Unter dem Gesichtspunkt der inhaltlichen Rechtswidrigkeit des angefochtenen Bescheides bringt der Beschwerdeführer vor, er wäre von der ihm angelasteten Verwaltungsstraftat deswegen freizusprechen gewesen, da er nicht verantwortlich beauftragt im Sinne des § 9 Abs. 2 VStG sei. Damit verkennt der Beschwerdeführer, dass die Verwaltungsstrafbehörden nie von der Bestellung eines verantwortlich Beauftragten im Sinne des § 9 Abs. 2 VStG ausgegangen sind; sie haben vielmehr den Beschwerdeführer als verantwortliches Organ im Sinne des § 9 Abs. 1 VStG angesehen. Soweit der Beschwerdeführer aber vorbringt, auf Grund der getroffenen Feststellungen könne nicht beurteilt werden, ob er das verantwortliche Organ der näher genannten GmbH sei, ist ihm zu entgegnen, dass er selbst davon ausgeht, der Geschäftsführer dieser Gesellschaft zu sein. Dieses Vorbringen - an der Sach- und Rechtslage völlig vorbeigehend - ist daher als geradezu mutwillig zu bezeichnen.
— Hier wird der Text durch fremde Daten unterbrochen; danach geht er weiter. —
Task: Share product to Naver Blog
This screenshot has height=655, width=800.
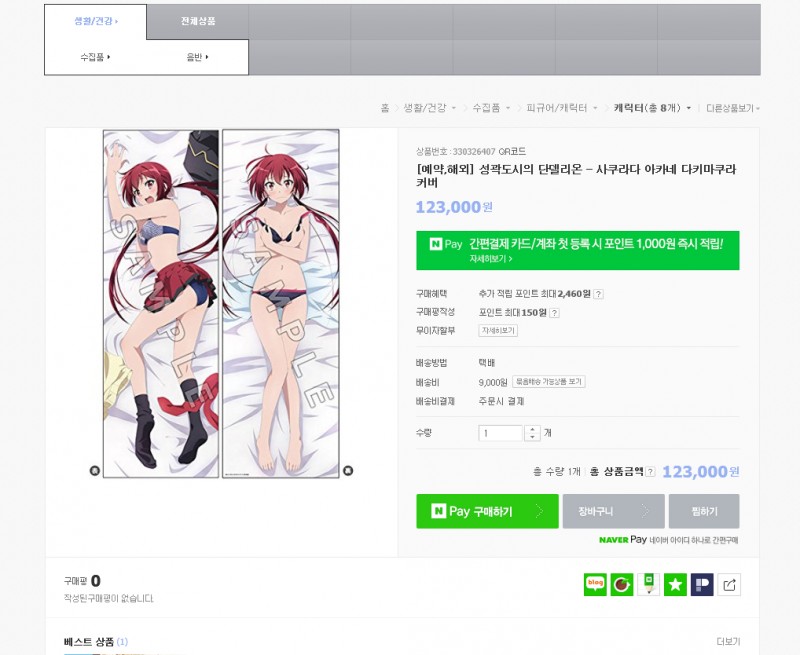Action: tap(595, 585)

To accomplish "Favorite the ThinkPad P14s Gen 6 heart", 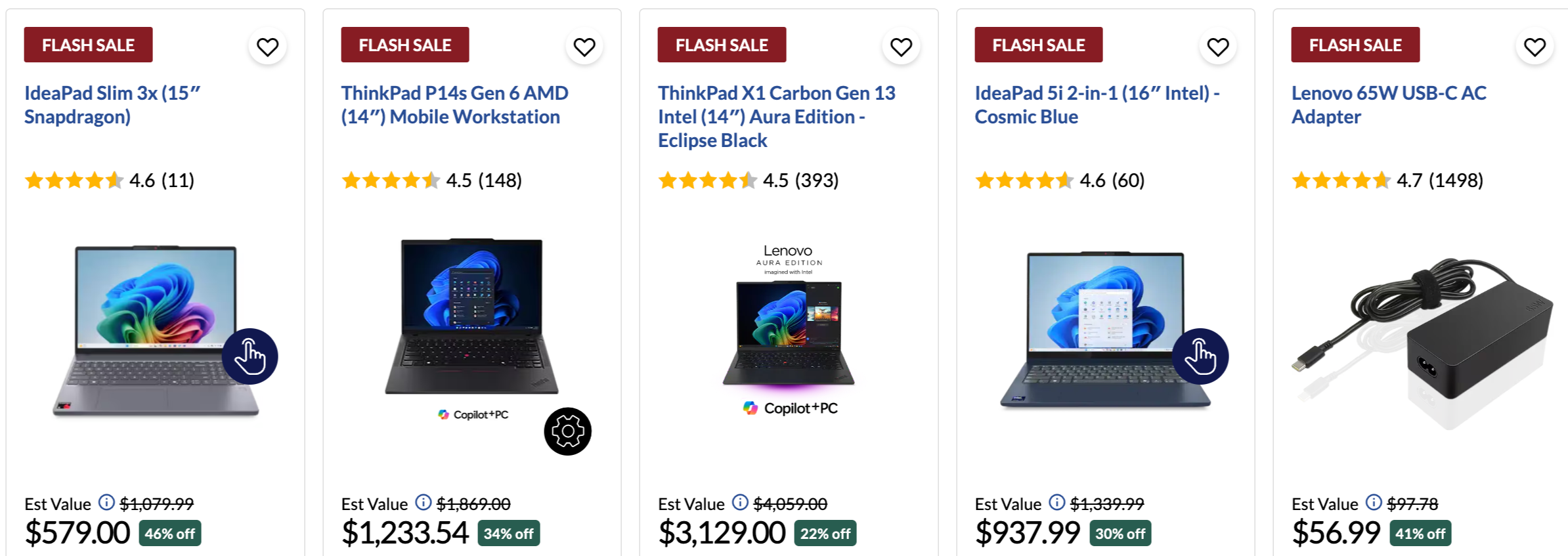I will pos(584,47).
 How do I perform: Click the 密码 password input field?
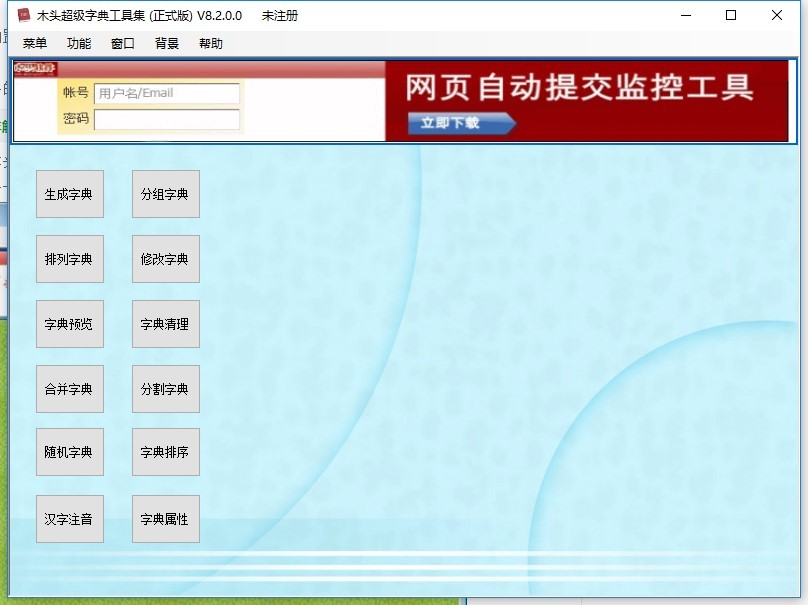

Im Übrigen hat der Verwaltungsgerichtshof bereits in seinem zitierten Erkenntnis vom 26. Juli 2002, Zl. 2002/02/0037, darauf verwiesen, dass gemäß § 23 Abs. 1 Arbeitsinspektionsgesetz 1993, BGBl. Nr. 27, die Bestellung von verantwortlich Beauftragten gemäß § 9 Abs. 2 und 3 VStG für die Einhaltung von Arbeitnehmerschutzvorschriften erst dann rechtswirksam ist, wenn beim zuständigen Arbeitsinspektorat eine schriftliche Mitteilung über die Bestellung samt einem Nachweis der Zustimmung des Bestellten eingelangt ist. Dass eine derartige schriftliche Mitteilung über die Bestellung beim Arbeitsinspektorat eingelangt wäre, ist auch dem nunmehrigen Beschwerdevorbringen nicht zu entnehmen. Der Beschwerdeführer führt vor dem Gerichtshof nämlich nur aus, dass zwar das Arbeitsinspektorat das Unterbleiben einer entsprechenden Meldung behauptet habe, Beweise dafür aber nicht angeboten worden seien. Damit aber verkennt der Beschwerdeführer, dass es deshalb an ihm gelegen gewesen wäre, konkrete Behauptungen über die vor dem Tatzeitpunkt erfolgte Bestellung und Meldung im Sinne des § 23 Arbeitsinspektionsgesetzes 1993 zu machen und hiefür Beweise anzubieten.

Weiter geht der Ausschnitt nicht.